FDA fast-tracks and approves Eli Lilly’s Foundayo (orforglipron), a daily oral GLP-1 pill for obesity
The FDA approved Eli Lilly's oral GLP-1 pill Foundayo in just 50 days, the fastest new drug approval since 2002, with self-pay pricing starting at $149 a month.

The FDA approved Eli Lilly's once-daily oral GLP-1 pill Foundayo (orforglipron) for chronic weight management in adults with obesity, completing its review in just 50 days after filing, the fastest approval of a new molecular entity since 2002. The drug reached patients the same day prescriptions opened via Lilly's direct-to-consumer platform LillyDirect, with broader retail and telehealth availability expected shortly after initial shipments begin April 6.
Foundayo is a GLP-1 receptor partial agonist in tablet form, taken orally once daily, starting at 0.8 mg and titrated upward over several months to a maximum dose of 17.2 mg based on tolerability. Crucially, it is the only GLP-1 pill for weight loss that can be taken any time of day without restrictions on food and water intake, a practical edge over the first-generation oral GLP-1 that required fasting. Acting CDER Director Tracy Beth Høeg cited that distinction explicitly in the FDA's announcement. Foundayo is also described as Lilly's second FDA-approved obesity medicine.

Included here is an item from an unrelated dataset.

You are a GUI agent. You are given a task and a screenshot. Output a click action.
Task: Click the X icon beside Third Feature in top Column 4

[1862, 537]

The clinical case rests primarily on ATTAIN-1, a Phase 3 global clinical development program that enrolled more than 4,500 people with obesity. In ATTAIN-1, patients on the highest dose who completed the trial lost an average of 27.3 pounds, or 12.4% of body weight, compared with 2.2 pounds on placebo. The trial also showed favorable changes in waist circumference, non-HDL cholesterol, triglycerides, and systolic blood pressure. Those numbers are meaningful but trail the weight-loss magnitude seen with Lilly's injectable Zepbound, a distinction that will shape how prescribers and payers position the drug.
The approval was completed under the FDA's Commissioner's National Priority Voucher pilot program, which enabled rolling review and enhanced communications between the agency and Eli Lilly. Commissioner Martin Makary framed the timeline as proof of concept: "This approval demonstrates what the FDA can achieve when we eliminate delays and prioritize fast and thorough work from the agency and industry partners." The FDA said it will host a public meeting on June 4 to solicit broader feedback on the CNPV program's design and future eligibility criteria, signaling that this approval will itself become a policy test case.

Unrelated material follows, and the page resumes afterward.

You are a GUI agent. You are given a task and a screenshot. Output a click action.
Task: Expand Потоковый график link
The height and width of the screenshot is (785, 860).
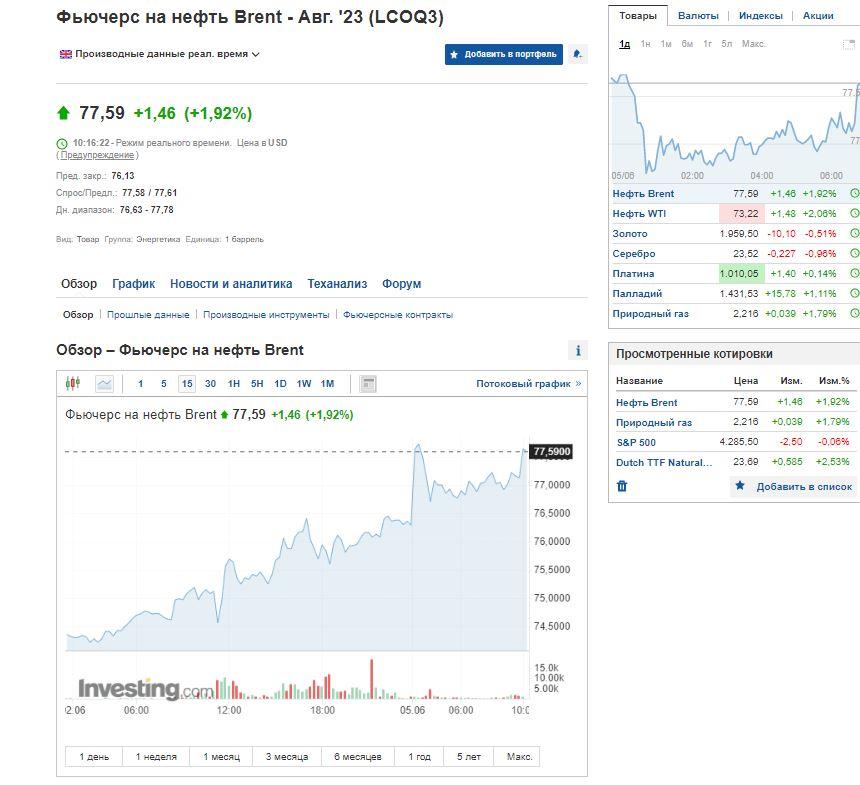528,384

Speed, however, compresses the observation window. Foundayo's labeling includes a boxed warning for thyroid C-cell tumors and carries warnings and precautions for pancreatitis, severe gastrointestinal reactions, acute kidney injury due to volume depletion, hypoglycemia, diabetic retinopathy in patients with type 2 diabetes, acute gallbladder disease, and pulmonary aspiration during general anesthesia or deep sedation. It should not be used in combination with another GLP-1 receptor agonist. That warning list mirrors the class profile for injectable GLP-1s, but post-market surveillance will be essential given how quickly the drug moved through pre-approval review.
Access will hinge on price and coverage. People with insurance coverage could pay $25 a month with a coupon from Lilly, while people paying out of pocket could pay between $149 and $349, depending on the dose. Eligible Medicare Part D patients may be able to access Foundayo starting July 1, 2026. Those tiers are lower than entry costs for injectable GLP-1s at launch, but whether pharmacy benefit managers match Lilly's coupon pricing with formulary placement remains unsettled. Employer health plans, which bore the brunt of Wegovy and Zepbound spending debates, will face immediate pressure to establish coverage criteria.
Orforglipron was discovered by Chugai Pharmaceutical and licensed by Lilly in 2018, and as a small-molecule non-peptide compound it can be manufactured and distributed at a scale that peptide-based injectables cannot match, a supply argument CEO David Ricks has repeatedly invoked. Whether that manufacturing advantage translates into durable affordability, or simply into market share, is the unresolved question that will follow Foundayo through its first year on shelves.